# Should I only accept cash when selling a car privately?



## MBoyle (22 Feb 2007)

Hi all,

I am selling my car privately (nice little Mazda 323FGLX!) and I'm wondering should I insist on cash only when I sell it because a cheque might bounce...  Is there any other reliable means of payment?

Thanks Guys.


----------



## HighFlier (22 Feb 2007)

*Re: Should I only except cash when selling a car privately?*

Certified bank Draft is normal.


----------



## Meathman99 (22 Feb 2007)

Be careful that any cash you get is not forged.  And also that a test drive doent become a car theft


----------



## jhegarty (22 Feb 2007)

*Re: Should I only except cash when selling a car privately?*



HighFlier said:


> Certified bank Draft is normal.



Be very carful... the country is full of fake bank drafts...


----------



## RS2K (22 Feb 2007)

*Re: Should I only except cash when selling a car privately?*

I'm selling my car tomorrow.

I got details of the draft today, called the bank and checked it's authenticity.

Simple.


----------



## aircobra19 (22 Feb 2007)

*Re: Should I only except cash when selling a car privately?*



jhegarty said:


> Be very carful... the country is full of fake bank drafts...



The only place I've heard of this is in car for sale thread like this one. I've never seen it in the general media. Not that I don't believe that drafts can be forged, anything can be forged. 

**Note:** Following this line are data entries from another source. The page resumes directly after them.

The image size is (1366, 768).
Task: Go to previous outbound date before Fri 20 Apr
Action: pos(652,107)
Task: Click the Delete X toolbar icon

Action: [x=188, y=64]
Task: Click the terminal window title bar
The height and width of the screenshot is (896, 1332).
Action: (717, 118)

Whats the difference betweenn a bank draft and a certified one? What happens differently to a certified one.


----------



## jhegarty (22 Feb 2007)

*Re: Should I only except cash when selling a car privately?*


----------



## aircobra19 (22 Feb 2007)

*Re: Should I only except cash when selling a car privately?*


Is that the general media? 

Some good advice though. Telephone banking payment seems to be a more secure and trackable method of exchange.


----------



## MBoyle (27 Feb 2007)

Cash might be best then, to be on the safe side!


----------



## ford jedi (27 Feb 2007)

dont want to make selling cars anymore confusing,but i recently sold a car to a guy he gave me a draft all ok a legit guy but when i went to the bank the bank said the draft had been stopped/cancelled and they could not say anymore but contact the guy i sold the car to,i did and he said he wasnt happy with the car but yet he could still cancel the draft .first time i ever seen this and was more wary as the car was goin to uk and thats where the draft was from.and thats where my car was ,over the phone he wanted to renogicate the price due to him not been happy with the car.
so  i sent my truck over to manchester only to find my car gleaming on the other traders forecourt even traders get swised!!!

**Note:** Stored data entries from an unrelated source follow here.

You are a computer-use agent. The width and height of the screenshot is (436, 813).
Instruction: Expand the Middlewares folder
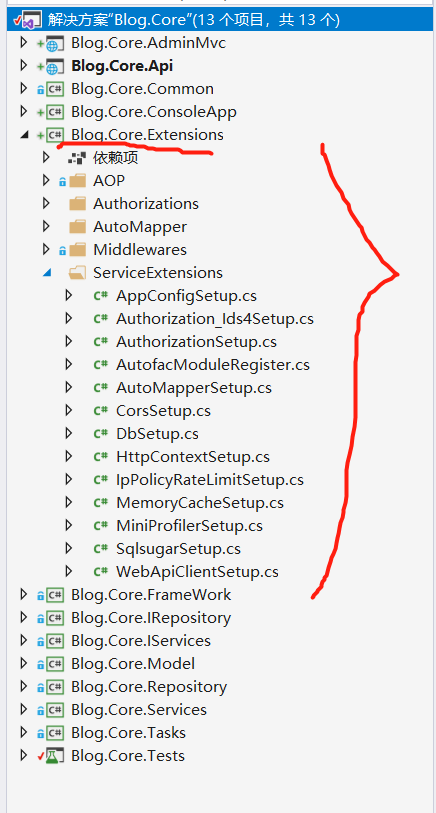pyautogui.click(x=47, y=250)
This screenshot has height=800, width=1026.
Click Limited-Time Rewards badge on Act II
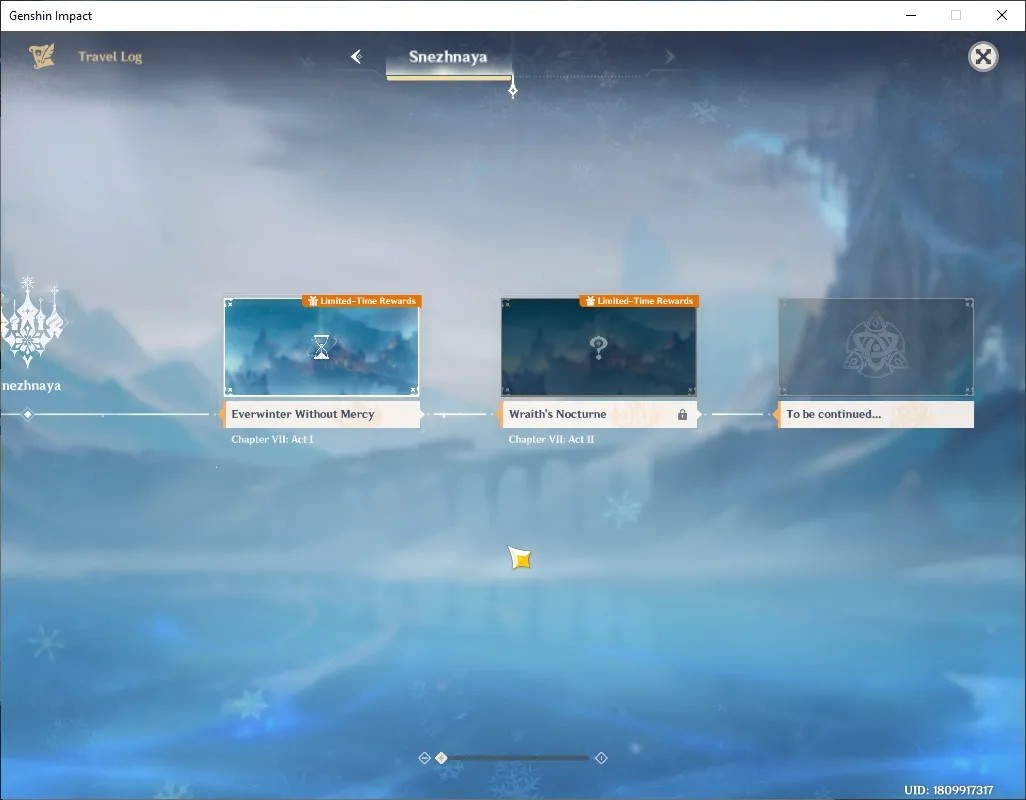click(x=639, y=301)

so what do you take ???cash drafts  i,ll stick with cash and valid id


----------



## Guest125 (27 Feb 2007)

Another option is to go to bank with the buyer to withdraw the money when the deal is done.


----------



## Guest120 (28 Feb 2007)

*Re: Should I only except cash when selling a car privately?*



RS2K said:


> I'm selling my car tomorrow.
> 
> I got details of the draft today, called the bank and checked it's authenticity.
> 
> Simple.



Couldn't it be cancelled in the mean time?


----------



## RS2K (28 Feb 2007)

*Re: Should I only except cash when selling a car privately?*



Bluetonic said:


> Couldn't it be cancelled in the mean time?



I'm not sure.

The thing is that even it it was I have the guys bank and branch and also his name address and contact details.


----------



## bacchus (28 Feb 2007)

Bank draft can not be cancelled... 
It is as good as cash, it is only issued if the account has the funds available


----------



## Mourinho (28 Feb 2007)

But is a 'certified bank draft' the same as a 'bank draft'?


----------



## Lomond (28 Feb 2007)

Im in the process of buying a car in the UK. Mechanic is looking at it on Fri and I need to sort out the payment. Both the seller and myself have checked with our banks and a sterling bank draft can be cancelled (for example if I lost the cheque, then its good to know I can cancel it and not be out of funds!). 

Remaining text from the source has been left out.